Cuando volvimos a la democracia, yo pude sentir qué quería ser. Después de un momento de salud muy frágil, entendí que quería pintar, y que, en realidad, la pintura era lo único que yo conocía. Mi papá era escritor, tenía una presencia muy fuerte y era muy dominante con lo que está bien y con lo que está mal. Con la academia y todo aquello que tiene que ver con el patriarcado que odio en la educación del arte, bueno, eso era mi viejo. Entonces, la pintura, las artes visuales era lo único que tenía a mano. Así, empecé a estudiar en talleres de artistas como Miguel Dávila y arranqué pintando. Mucho tiempo después, entendí que eso era una manera de construir un vínculo con mi mamá. Ahora lo tengo clarísimo. Ese es el inicio. Yo heredo eso.

-¿Cómo te sentís ahora?

MATERIAL PROPORCIONADO:
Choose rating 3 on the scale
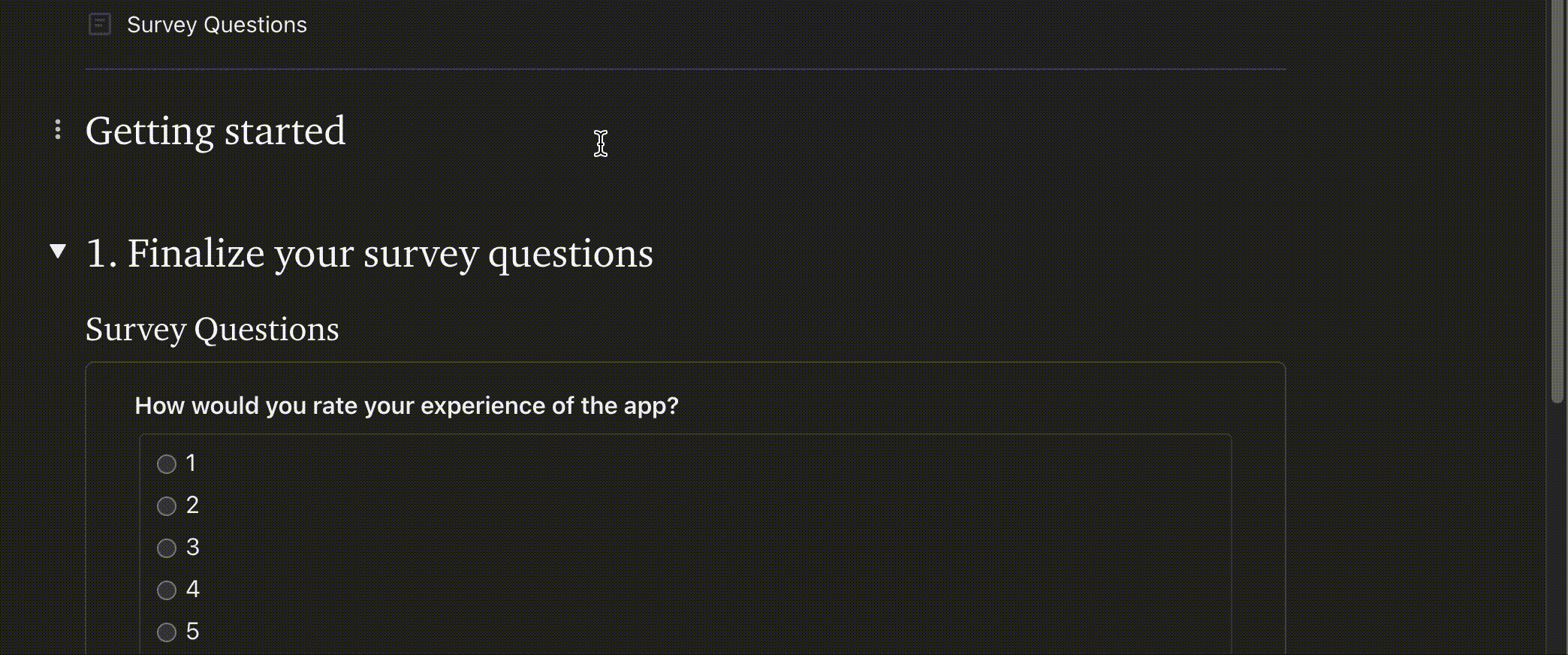1568x655 pixels. pos(167,548)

TAREA 1:
Resume el texto fuente en dos oraciones.
TAREA 2:
Por favor, transcribe del texto fuente todo lo que va desde "Cuando volvimos a" hasta "te sentís ahora?", sin alterar nada.

RESULTADO CORRECTO 1:
Con la vuelta a la democracia y tras un momento de salud muy frágil, quien habla entendió que quería pintar, porque la pintura era lo único que conocía y tenía a mano frente a un padre escritor, muy dominante, que encarnaba el patriarcado que odia en la educación del arte. Empezó a pintar en talleres de artistas como Miguel Dávila y, mucho tiempo después, comprendió que eso era una manera de construir un vínculo con su mamá, algo que dice heredar.

RESULTADO CORRECTO 2:
Cuando volvimos a la democracia, yo pude sentir qué quería ser. Después de un momento de salud muy frágil, entendí que quería pintar, y que, en realidad, la pintura era lo único que yo conocía. Mi papá era escritor, tenía una presencia muy fuerte y era muy dominante con lo que está bien y con lo que está mal. Con la academia y todo aquello que tiene que ver con el patriarcado que odio en la educación del arte, bueno, eso era mi viejo. Entonces, la pintura, las artes visuales era lo único que tenía a mano. Así, empecé a estudiar en talleres de artistas como Miguel Dávila y arranqué pintando. Mucho tiempo después, entendí que eso era una manera de construir un vínculo con mi mamá. Ahora lo tengo clarísimo. Ese es el inicio. Yo heredo eso.

-¿Cómo te sentís ahora?